PartiQL クエリをプログラムで実行する場合、ベストプラクティスはパラメータ化されたステートメントを使用することです。ステートメントで疑問符 (?) をバインド変数プレースホルダーとして使用して、これらの構文ルールを回避できます。この方法は、よりセキュアで効率的でもあります。

詳細については、「ドライバーの開始方法」の以下のチュートリアルを参照してください。

構文とセマンティクス

QLDB コンソールまたは QLDB シェルを使用して Ion データをクエリする場合の、PartiQL の基本的なクエリ構文とセマンティクスは以下のとおりです。

大文字と小文字の区別

フィールド名、テーブル名、台帳名を含むすべての QLDB システムオブジェクト名では、大文字と小文字が区別されます。

文字列値

Ion では、二重引用符 ("...") は文字列を表します。

PartiQL では、一重引用符 ('...') は文字列を表します。

記号と識別子

Ion では、一重引用符 ('...') は記号を表します。Ion のシンボルのサブセットは識別子と呼ばれ、引用符で囲まれていないテキストで表されます。
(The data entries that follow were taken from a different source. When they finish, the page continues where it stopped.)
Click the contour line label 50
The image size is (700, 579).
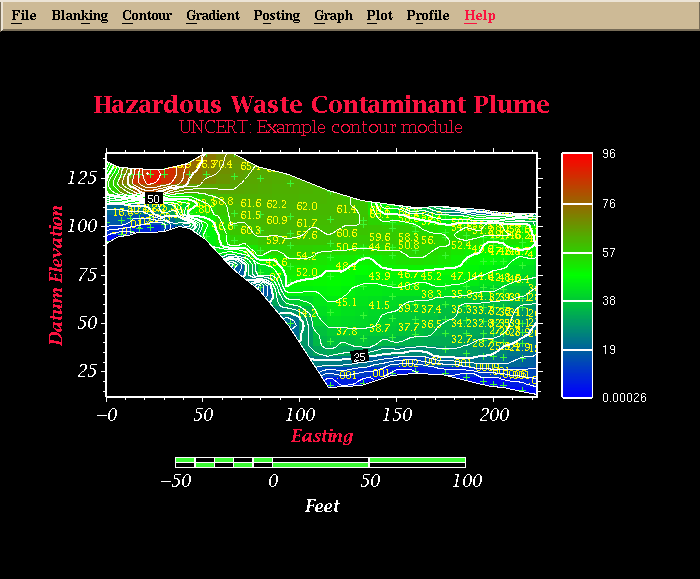point(153,199)
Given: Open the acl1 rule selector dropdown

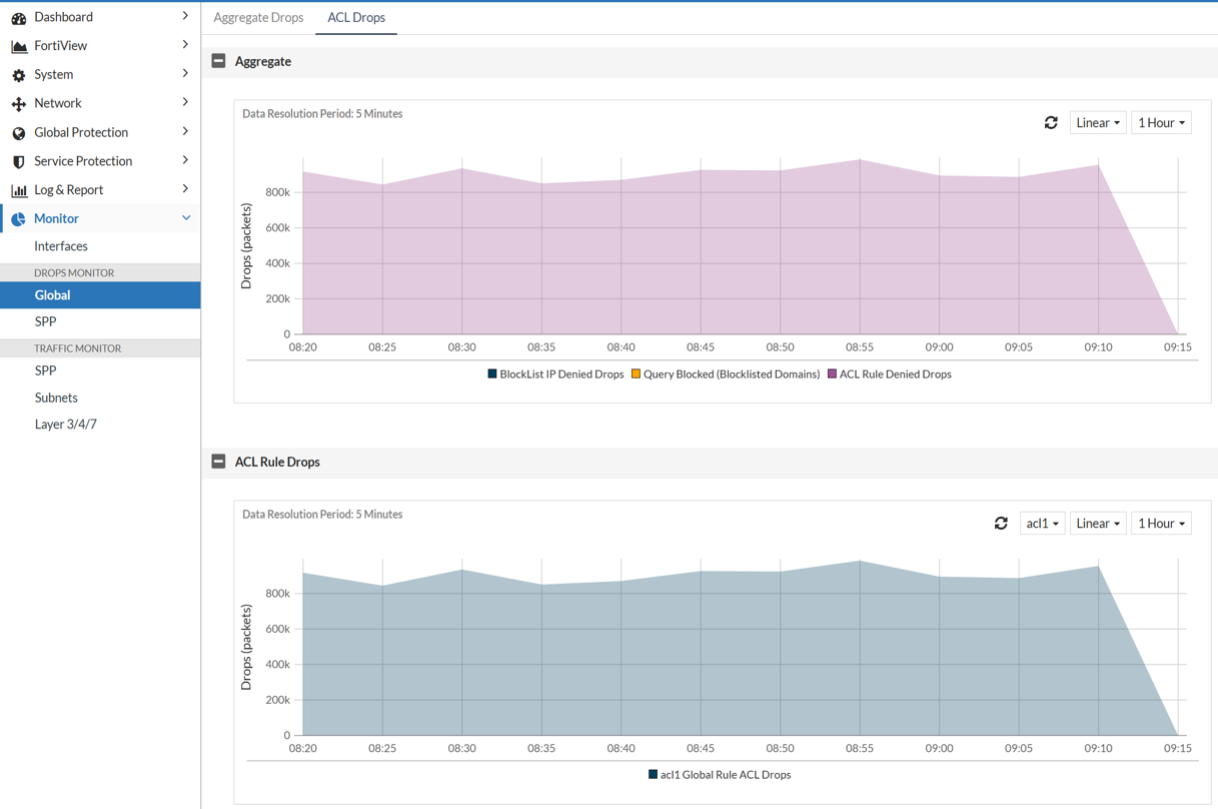Looking at the screenshot, I should coord(1042,522).
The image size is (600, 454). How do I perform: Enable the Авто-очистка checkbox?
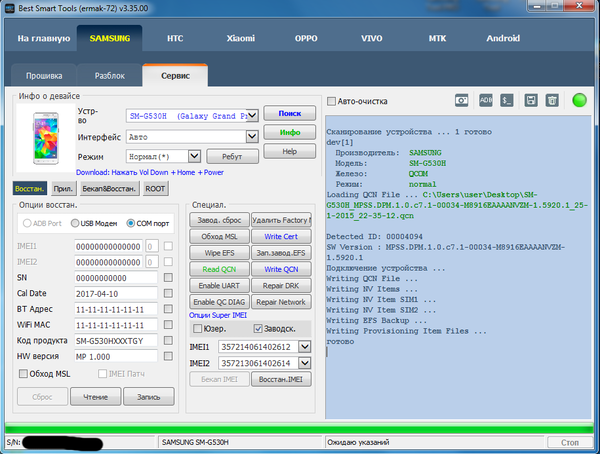click(331, 101)
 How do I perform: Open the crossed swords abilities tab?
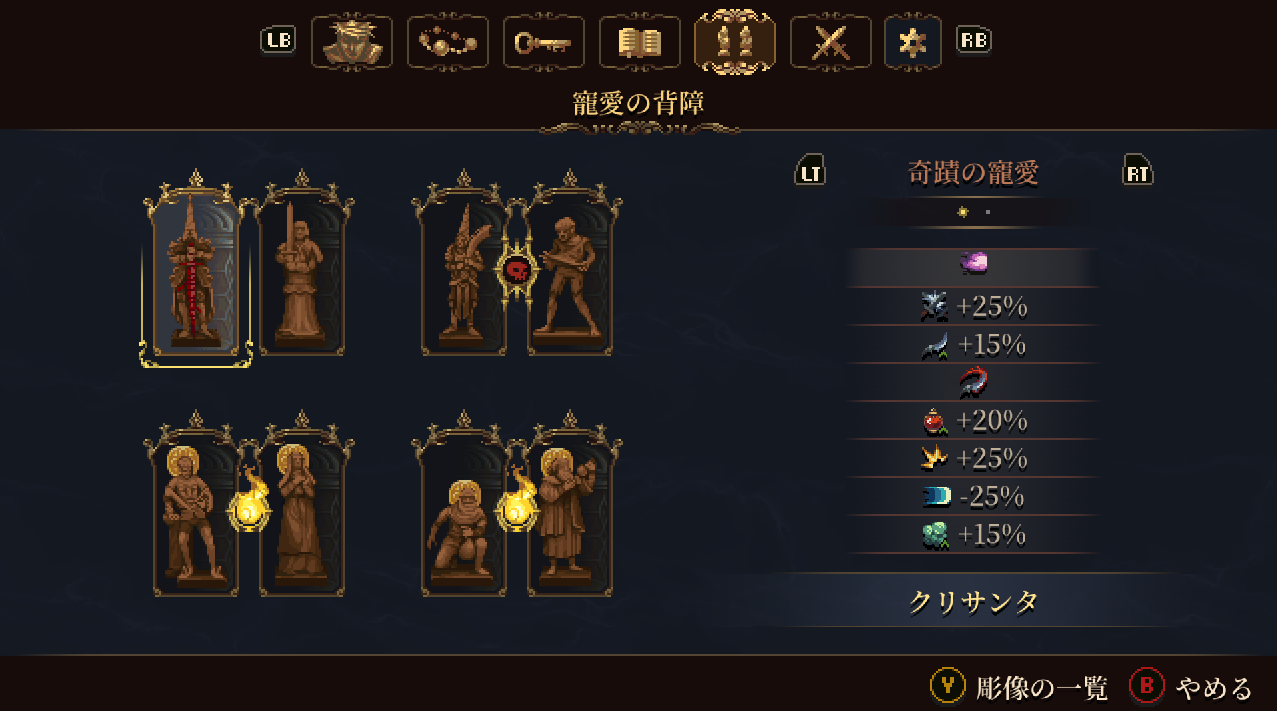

PartiQL では、二重引用符 ("...") は、引用符で囲まれた PartiQL 識別子 (テーブル名として使用される予約語など) を表します。引用符で囲まれていないテキストは、通常の PartiQL 識別子 (予約語ではないテーブル名など) を表します。

Ion リテラル

すべての Ion リテラル値は、PartiQL ステートメントでバックティック (`...`) で表すことができます。

フィールド名

Ion フィールド名は、大文字と小文字が区別される記号です。PartiQL を使用すると、DML ステートメントでフィールド名を一重引用符で表すことができます。これは、PartiQL の cast 関数を使用して記号を定義する場合の省略形です。また、バックティックを使用してリテラルの Ion シンボルを示すよりも直感的です。

リテラル

PartiQL クエリ言語のリテラルは、次のように Ion データ型に対応します。

スカラー

PartiQL と Ion の型マッピング」セクションで説明したように、該当する場合は SQL 構文に従います。例:

  • 5

  • 'foo'

  • null

構造体

多くの形式や他のデータモデルでは、タプルまたはオブジェクトとも呼ばれます。

コンマで区切られた struct 要素を中括弧 ({...}) で示します。

  • { 'id' : 3, 'arr': [1, 2] }

リスト

アレイとも呼ばれます。

カンマで区切られたリスト要素を持つ角括弧 ([...]) で示されます。

  • [ 1, 'foo' ]

バッグ

PartiQL の順序なしコレクション。

カンマで区切られたバッグ要素を持つ二重山括弧 (<<...>>) で表されます。QLDB では、テーブルはバッグと考えることができます。ただし、バッグをテーブルのドキュメント内にネストすることはできません。

  • << 1, 'foo' >>

以下は、Ion のさまざまな型で使用できる INSERT ステートメント用構文の一例です。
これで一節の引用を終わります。